Il Globe di Roma ospite di una brillante “Tempesta” di Shakespeare in originale

Il Globe di Roma ospite di una brillante “Tempesta” di Shakespeare in originale

Roma saluta con entusiasmo la prima della Tempesta di Shakespeare al Globe di Villa Borghese che per incanto si trasforma in un pezzo di Inghilterra con uno spettacolo completamente in originale presentato da una compagnia madrelingua. Continua così la fortunata intuizione inaugurata lo scorso anno degli spettacoli in lingua con lo stesso cast che nel 2015 si era già esibito sullo stesso palco con “La Commedia degli Errori”. La proposta per l’ultima rappresentazione della stagione è uno spettacolo brillante e coinvolgente, uno degli ultimi scritti da Shakespeare: il Globe prende commiato così dai suoi spettatori con le stesse parole con cui, si pensa, il famoso poeta e drammaturgo si congeda in scena dalla sua stessa attività teatrale e chiude così idealmente, e al meglio, l’anno.

La trama è celebre: Prospero, potente mago, è costretto a vivere su di un’isola con sua figlia Miranda e Calibano, suo servitore, dopo che il fratello Antonio è riuscito ad usurpargli il titolo di duca di Milano. Antonio e il suo seguito, arricchito dalla presenza del duca di Napoli, si trova a passare per caso nelle vicinanze dell’isola e vi naufragano a causa di una tempesta evocata da Ariel, uno spirito al servizio di Prospero. Da quel momento si alternano tre storie distinte che seguono le vicende di tre piccoli manipoli di naufraghi che arriveranno tutti a doversi confrontare con gli incantesimi del mago.

L’interpretazione in scena a Roma fino al 9 ottobre si distingue per il suo brio e la sua allegria ed è certamente uno spettacolo da vedere. È una Tempesta irriverente e comica, che ama indugiare sul riso e che fa ampio uso delle risorse mimiche degli attori permettendo così di risultare molto fruibile e superando efficacemente l’ostacolo che poteva costituire il testo in originale. Le note drammatiche e patetiche sono annullate da uno sguardo sorridente sulla trama che preferisce sostituirgli un contegno buffo e burlesco, che non risulta mai farsesco o esagerato.

L’ambientazione, altrimenti indefinita per l’assenza di scenografia in perfetto stile elisabettiano, è invece chiaramente fornita dagli splendidi costumi dei personaggi; tramite le vesti che gli sono assegnate ogni personaggio si trova ben caratterizzato nella propria personalità ed diviene perfettamente riconoscibile sul palco dallo spettatore. I costumi riescono così ad abbozzare un clima da inizio ‘900 tra impermeabili, giacche, cappelli a cilindro e bombette. Lo spazio scenico risulta riempito dal continuo muoversi degli attori che sembrano sempre preferire i movimenti, le corse, i gesti ampi alla quiete e all’immobilità.

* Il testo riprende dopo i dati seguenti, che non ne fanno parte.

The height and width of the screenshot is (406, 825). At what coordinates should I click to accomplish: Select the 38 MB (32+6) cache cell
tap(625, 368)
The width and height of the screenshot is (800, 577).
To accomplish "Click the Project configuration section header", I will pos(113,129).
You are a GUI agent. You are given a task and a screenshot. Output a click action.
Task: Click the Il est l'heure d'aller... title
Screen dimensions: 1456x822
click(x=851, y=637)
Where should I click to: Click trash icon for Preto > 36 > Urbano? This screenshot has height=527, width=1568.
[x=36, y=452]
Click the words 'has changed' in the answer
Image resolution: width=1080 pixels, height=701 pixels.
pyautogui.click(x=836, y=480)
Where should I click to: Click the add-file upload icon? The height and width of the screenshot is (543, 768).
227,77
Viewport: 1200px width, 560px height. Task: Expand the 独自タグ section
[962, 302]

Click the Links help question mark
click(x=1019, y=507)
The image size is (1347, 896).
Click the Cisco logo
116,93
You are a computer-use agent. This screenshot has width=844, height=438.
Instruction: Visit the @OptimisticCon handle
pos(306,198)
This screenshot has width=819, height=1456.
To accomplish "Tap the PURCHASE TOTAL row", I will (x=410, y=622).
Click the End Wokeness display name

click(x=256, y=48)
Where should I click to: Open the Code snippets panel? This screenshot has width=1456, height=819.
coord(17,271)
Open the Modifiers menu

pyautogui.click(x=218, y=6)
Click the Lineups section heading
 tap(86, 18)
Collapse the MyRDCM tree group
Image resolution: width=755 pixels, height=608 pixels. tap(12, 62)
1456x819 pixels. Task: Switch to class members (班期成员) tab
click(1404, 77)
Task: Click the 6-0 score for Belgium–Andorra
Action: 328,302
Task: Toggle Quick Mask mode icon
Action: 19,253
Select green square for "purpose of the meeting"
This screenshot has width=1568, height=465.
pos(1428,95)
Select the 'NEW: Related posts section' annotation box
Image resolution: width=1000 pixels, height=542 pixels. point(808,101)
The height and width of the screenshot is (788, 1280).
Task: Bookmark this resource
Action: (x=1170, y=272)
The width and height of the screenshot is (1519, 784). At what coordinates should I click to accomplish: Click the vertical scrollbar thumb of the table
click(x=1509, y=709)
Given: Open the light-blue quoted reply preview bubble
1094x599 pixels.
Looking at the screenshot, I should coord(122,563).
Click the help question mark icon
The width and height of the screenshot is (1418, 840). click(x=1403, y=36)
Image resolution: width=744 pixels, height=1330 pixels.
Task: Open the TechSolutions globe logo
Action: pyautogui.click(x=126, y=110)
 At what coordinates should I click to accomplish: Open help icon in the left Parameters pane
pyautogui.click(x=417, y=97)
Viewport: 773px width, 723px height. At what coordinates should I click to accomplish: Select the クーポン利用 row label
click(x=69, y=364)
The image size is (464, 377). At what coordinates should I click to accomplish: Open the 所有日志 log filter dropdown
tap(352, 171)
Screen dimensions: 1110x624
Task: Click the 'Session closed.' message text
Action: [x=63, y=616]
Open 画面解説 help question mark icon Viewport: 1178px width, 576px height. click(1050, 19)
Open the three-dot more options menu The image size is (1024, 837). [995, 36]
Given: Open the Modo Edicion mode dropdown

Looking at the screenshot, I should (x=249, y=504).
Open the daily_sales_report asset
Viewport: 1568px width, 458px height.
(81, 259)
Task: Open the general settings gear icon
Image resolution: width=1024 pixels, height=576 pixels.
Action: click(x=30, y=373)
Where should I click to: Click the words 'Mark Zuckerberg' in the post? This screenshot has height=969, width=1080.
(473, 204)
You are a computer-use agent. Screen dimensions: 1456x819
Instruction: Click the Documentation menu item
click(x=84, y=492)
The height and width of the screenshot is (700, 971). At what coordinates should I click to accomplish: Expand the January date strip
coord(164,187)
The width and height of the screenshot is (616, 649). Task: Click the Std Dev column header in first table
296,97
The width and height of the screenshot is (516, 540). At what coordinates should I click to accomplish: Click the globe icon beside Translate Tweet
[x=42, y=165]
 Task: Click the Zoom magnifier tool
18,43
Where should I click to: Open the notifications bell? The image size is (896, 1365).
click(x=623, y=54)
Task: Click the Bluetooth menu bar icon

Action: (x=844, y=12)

Ben riuscite e di grande impatto la reinterpretazione dei vari ruoli, a cominciare da Prospero, un bravissimo Jonathan Kemp, che prende le sembianze di un elegante personaggio dalla voce suadente che amministra gli eventi come farebbe un buon prestigiatore con degli aiutanti presi dal pubblico. Molto preparato tutto il cast, su cui spiccano, anche per le caratteristiche dei personaggi a loro assegnati, Cory English e George Caporn. Il primo impersona magistralmente un Calibano vulcanico ed esagitato che riuscirà di certo a strapparvi un applauso; il secondo è sul palco lo spirito Ariel, leggiadro e femmineo, riuscirà sicuramente ad impressionare. Vi lasciamo con una sorpresa: la rilettura, riuscitissima, di un personaggio della Tempesta nelle vesti di una anziana signora, bonaria e petulante. Basta andare al Globe di Roma per scoprirlo.

Dal 2 al 9 ottobre
Durata: 2 ore e 40, compreso intervallo di 15 minuti.